Le compte à rebours est lancé ! Noël approche à grands pas, le calendrier tant attendu chaque année par les enfants (et les parents) est de retour. Et cette année, comme les années précédentes, je ne vais pas manquer de vous étaler jour après jour le calendrier de l’avent du blog (avec un méga bonus exclusif sur instagram)

Le lien du jour : Le générateur de noms fantastiques

Le tweet du jour :

L’extrait du jour :Le Mont d’orcs (Novella – Correction finale en cours)

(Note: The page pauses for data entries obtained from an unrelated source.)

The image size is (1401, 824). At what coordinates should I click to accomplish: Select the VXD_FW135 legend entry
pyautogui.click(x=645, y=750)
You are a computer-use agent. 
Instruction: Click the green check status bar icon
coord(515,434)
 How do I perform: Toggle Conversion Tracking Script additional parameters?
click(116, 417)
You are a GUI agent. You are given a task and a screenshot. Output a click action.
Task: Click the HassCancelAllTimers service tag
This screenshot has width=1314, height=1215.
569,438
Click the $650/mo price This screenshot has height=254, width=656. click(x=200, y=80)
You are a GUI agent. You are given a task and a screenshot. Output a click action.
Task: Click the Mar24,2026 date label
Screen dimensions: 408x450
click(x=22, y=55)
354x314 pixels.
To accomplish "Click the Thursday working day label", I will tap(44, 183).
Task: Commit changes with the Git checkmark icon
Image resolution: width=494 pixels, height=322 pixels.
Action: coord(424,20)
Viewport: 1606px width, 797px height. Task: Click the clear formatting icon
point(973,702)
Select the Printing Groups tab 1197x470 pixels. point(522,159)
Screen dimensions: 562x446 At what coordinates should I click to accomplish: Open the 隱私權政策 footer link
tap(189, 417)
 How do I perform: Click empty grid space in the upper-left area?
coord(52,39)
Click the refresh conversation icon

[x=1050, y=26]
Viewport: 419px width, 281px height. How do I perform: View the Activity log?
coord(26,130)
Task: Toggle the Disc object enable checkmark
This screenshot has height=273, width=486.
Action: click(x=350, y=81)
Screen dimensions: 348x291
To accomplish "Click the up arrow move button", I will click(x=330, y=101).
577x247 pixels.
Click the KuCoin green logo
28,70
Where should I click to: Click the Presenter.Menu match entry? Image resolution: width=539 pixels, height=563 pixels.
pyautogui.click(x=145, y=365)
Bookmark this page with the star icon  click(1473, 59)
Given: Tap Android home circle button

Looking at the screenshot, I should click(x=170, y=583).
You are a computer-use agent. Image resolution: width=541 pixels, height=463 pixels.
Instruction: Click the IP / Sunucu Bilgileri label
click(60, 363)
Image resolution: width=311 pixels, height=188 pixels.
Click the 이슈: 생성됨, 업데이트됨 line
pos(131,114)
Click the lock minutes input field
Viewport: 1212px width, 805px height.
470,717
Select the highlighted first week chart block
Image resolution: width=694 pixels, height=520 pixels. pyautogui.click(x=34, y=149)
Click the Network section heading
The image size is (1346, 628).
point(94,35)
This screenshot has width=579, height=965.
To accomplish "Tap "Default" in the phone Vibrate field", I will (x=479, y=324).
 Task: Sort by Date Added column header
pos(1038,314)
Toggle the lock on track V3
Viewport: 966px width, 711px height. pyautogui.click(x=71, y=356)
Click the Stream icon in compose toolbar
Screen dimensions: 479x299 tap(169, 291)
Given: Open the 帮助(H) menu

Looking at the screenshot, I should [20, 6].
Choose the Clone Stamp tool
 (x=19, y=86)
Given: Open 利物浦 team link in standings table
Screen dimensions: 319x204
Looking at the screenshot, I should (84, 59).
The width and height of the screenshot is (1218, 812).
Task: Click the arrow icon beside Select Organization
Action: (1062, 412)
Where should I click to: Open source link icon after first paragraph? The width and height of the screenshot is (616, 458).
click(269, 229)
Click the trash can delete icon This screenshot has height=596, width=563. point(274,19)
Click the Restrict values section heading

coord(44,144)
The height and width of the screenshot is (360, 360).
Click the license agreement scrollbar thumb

Un peu plus loin, de l’autre côté de la place du village, Empy se débarrassait de son second tigre à dent de sabre. Il avait eu plus de mailles à partir avec celui-là, deux elfes y avaient laissé la vie. D’un geste de la main, il m’invita à le rejoindre.
« Arrête donc de penser à la barbe de Zohra la rousse, et viens nous filer un coup de main ! »
Sans broncher, je pris position à ses côtés, regardant la muraille et les hordes ennemies essayant sans cesse de la passer, et y parvenant de plus en plus facilement, à la faveur d’un manque certain de munitions de notre part.
Plusieurs d’entre eux se ruèrent sur nous en même temps. Celui qui me fit face arborait des protections de cuir au niveau des avants bras et du thorax, un large ceinturon, et un abominable pantalon vert qui ne le couvrait que jusqu’aux genoux. Il avait l’épaule transpercée par une flèche, ce qui semblait décupler sa force et sa rage. Sa technique de combat était assez rudimentaire : les deux mains sur le manche de sa grande lame courbe, il frappait de haut en bas, hurlant à chaque coup. Je parais tant bien que mal, mon arme, bien plus courte, demandant à mon bras peu rompu à ce genre de joutes de compenser, afin de ne pas perdre pied face à ce rustre adversaire.
Autour de moi, Empy et les elfes se battaient sans relâche. Désormais, les orcs affluaient de manière constante. Certains elfes, à court de flèches, quittaient même leur poste d’observation pour aller en récupérer, et pour venir nous prêter main-forte sur la terre ferme.
L’Orc tapait vraiment fort, et mon bras brûlait de plus en plus. Impossible pour moi de faire autre chose que de parer en attendant qu’il daigne bien m’offrir un semblant d’ouverture.